I can’t run any more and have to be careful about jumping/lifting.
I have got into outdoor swimming - lakes and rivers.
The cold gives you an adrenaline lift and is also good for pain. It’s a very supportive community and you’re outside, which is what I need.

TicTacNicNak · 19/09/2023 20:04

I'm not coping well. I'm 60 and for the past two years have been battling osteoarthritis, mostly in my right knee and a little in my left knee and left foot. Told by go to take paracetamol and ibuprofen, which has no effect. MSK unit gave me exercises to do, which haven't helped so far. The past two weeks the pain has developed in my hips too and I'm so miserable.
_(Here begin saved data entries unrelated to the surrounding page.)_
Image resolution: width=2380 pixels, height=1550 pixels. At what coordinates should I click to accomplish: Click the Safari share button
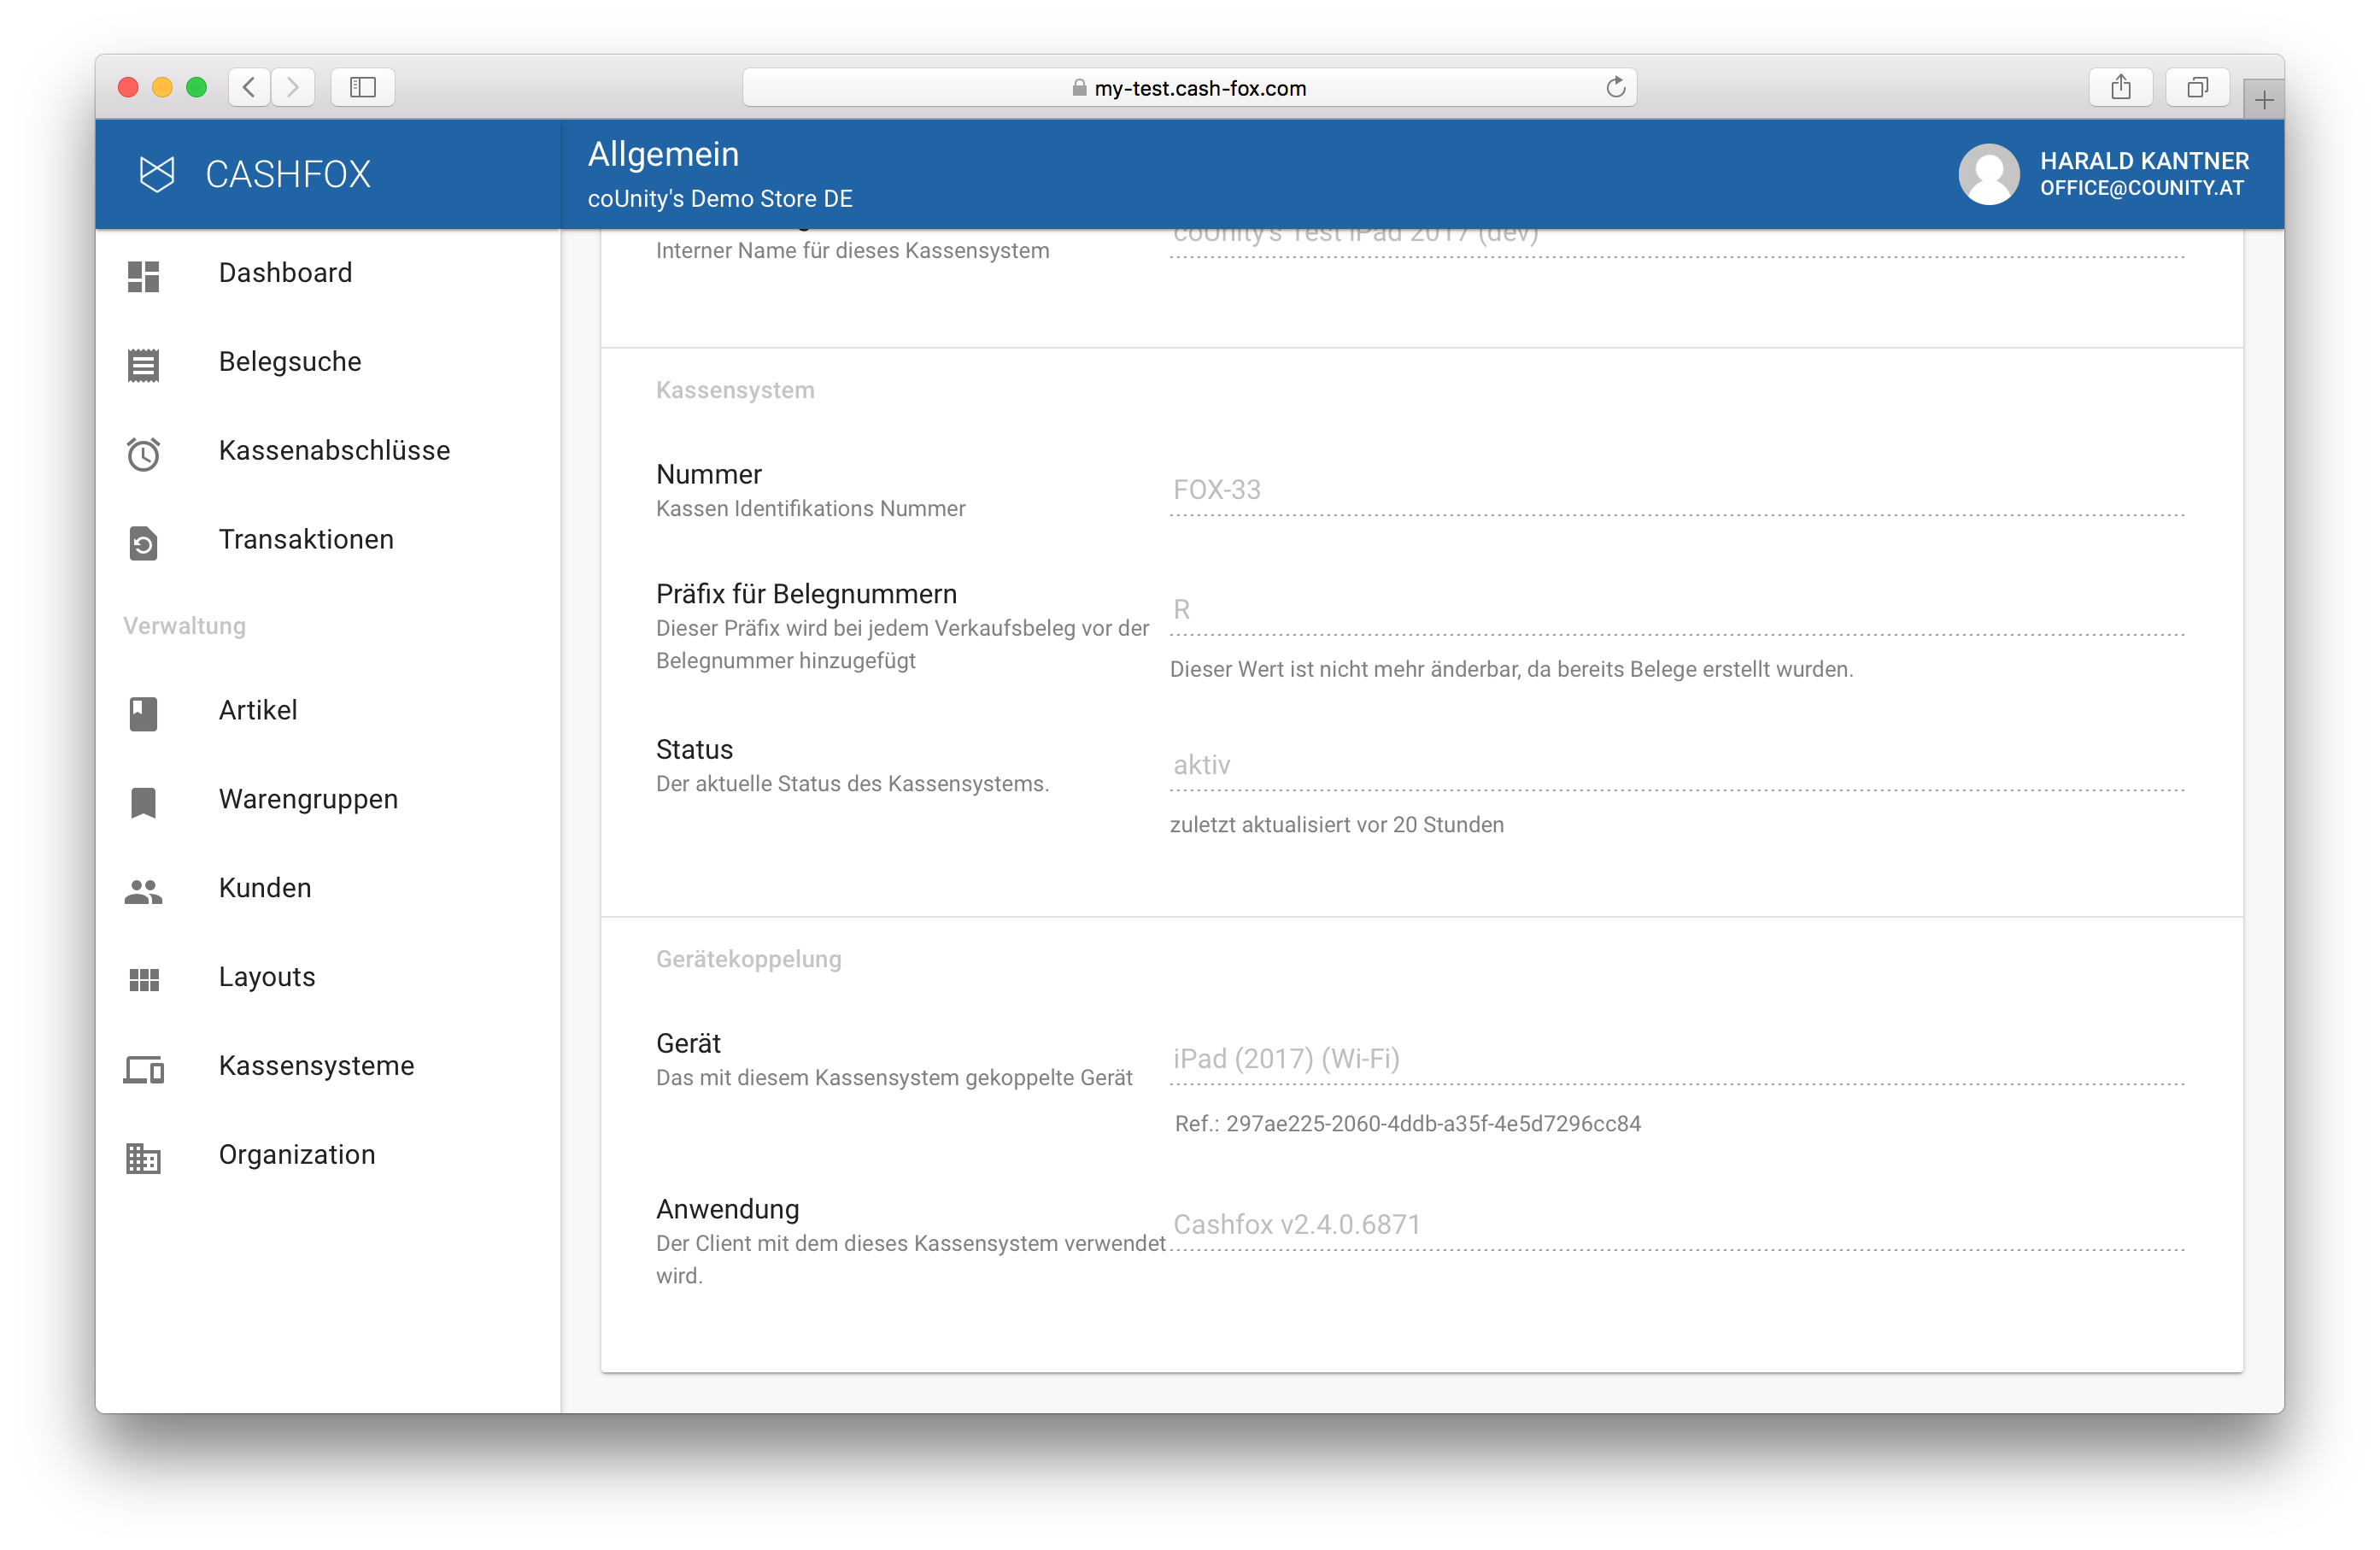(2120, 88)
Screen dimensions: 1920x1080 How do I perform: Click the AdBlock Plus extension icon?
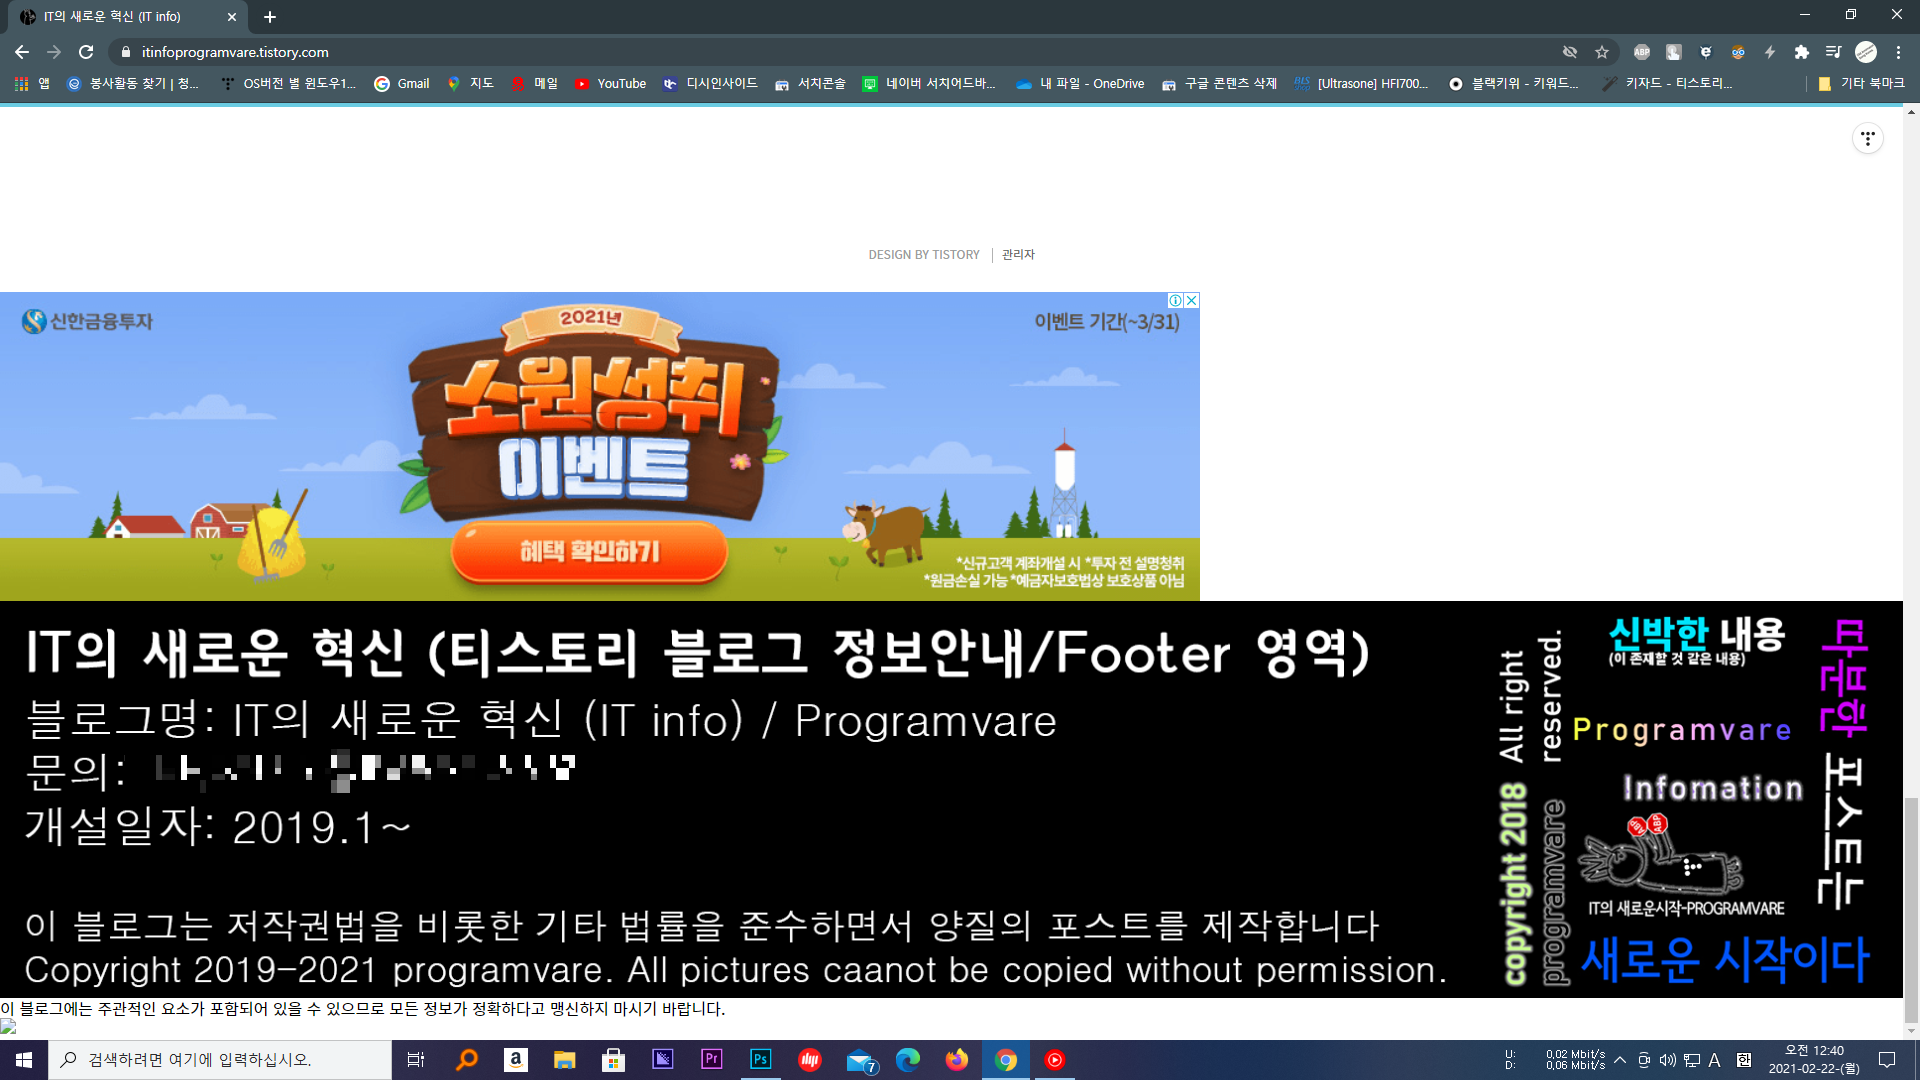click(1641, 52)
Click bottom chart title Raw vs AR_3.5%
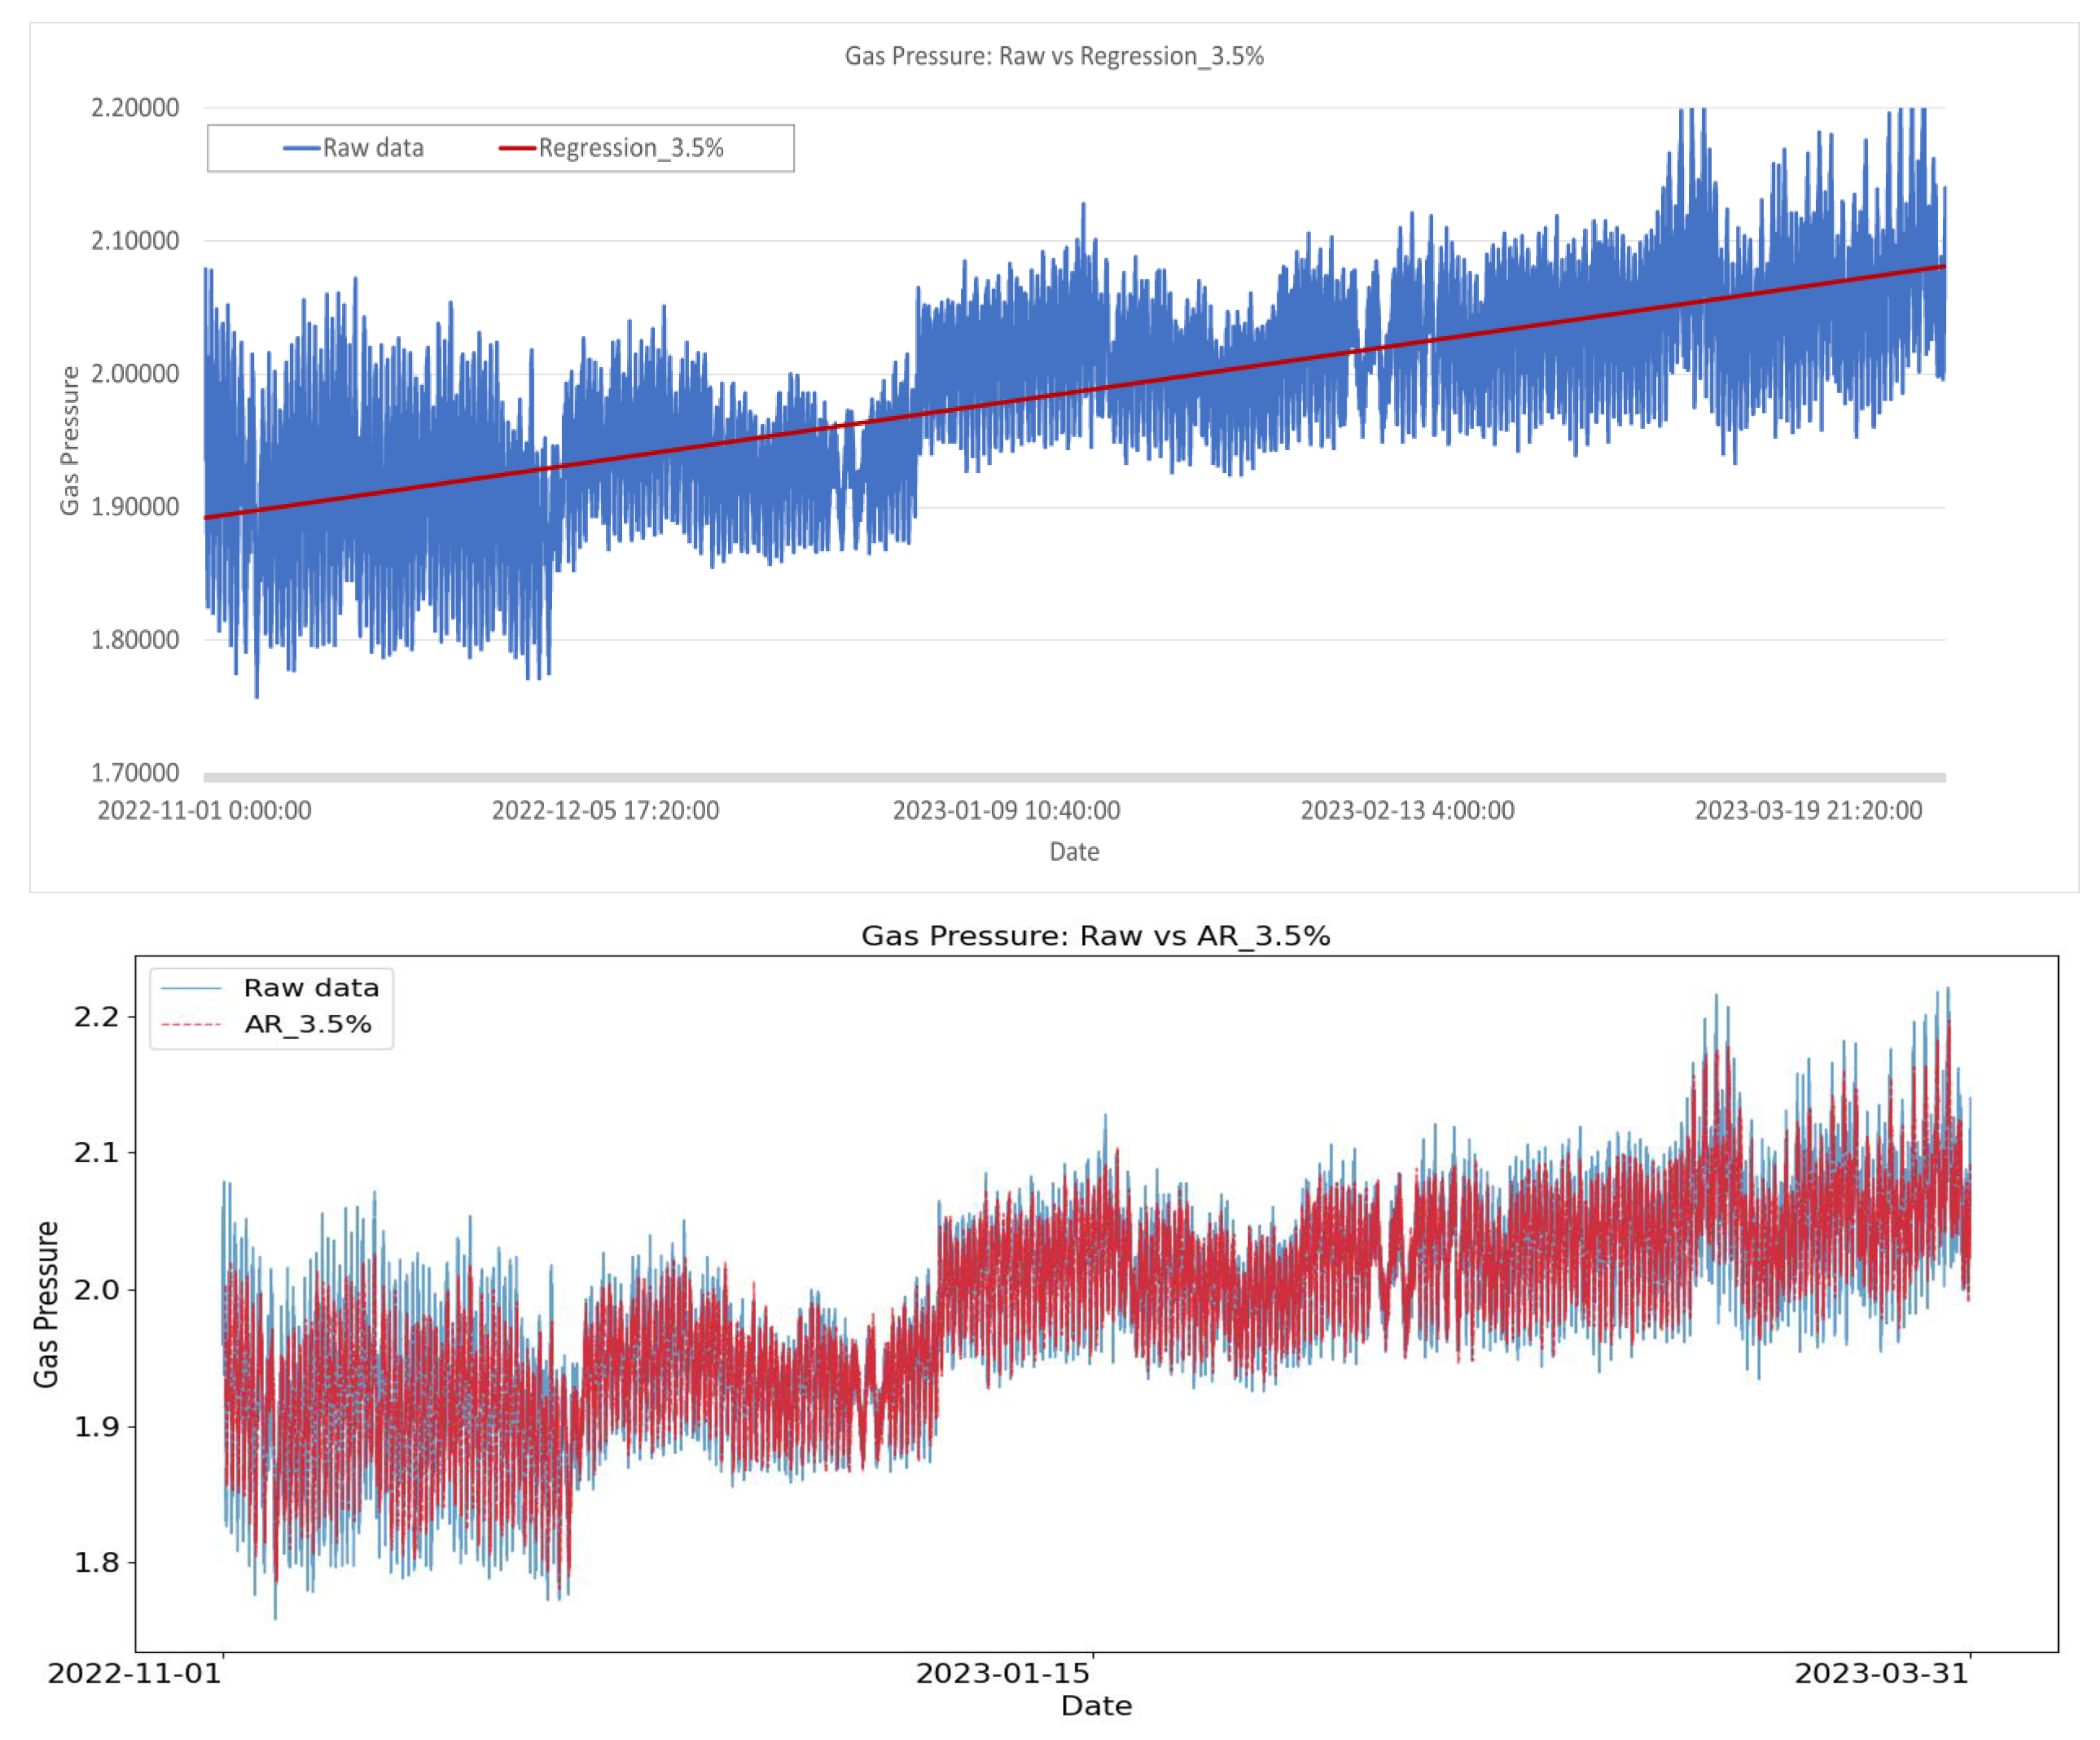The image size is (2100, 1740). [1095, 936]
I want to be able to walk my dog, exercise and go for country walks, but the pain is too bad after a few minutes.

I can't see any joy in living to an old age if this is only going to get worse.

lljkk · 19/09/2023 20:10

Are you sure you will never get better ?

I've had every RSI you can think of, occasional acute injuries. Literally I have chronic issues in my ... eyes, neck, back, shoulders, forearms, wrists, hands, achilles tendons, PF, ball of left foot, knees... possibly something brewing in the hip. These things flare up & get better. So far I do get better & can currently do stuff OP listed. Give it time & see how much you can adapt, presume your body can get better, you want to keep mobile as you can in meantime. Can you swim?

ps: I am much older than OP. I was xrayed for arthritis but apparently didn't meet the threshold, few yrs ago.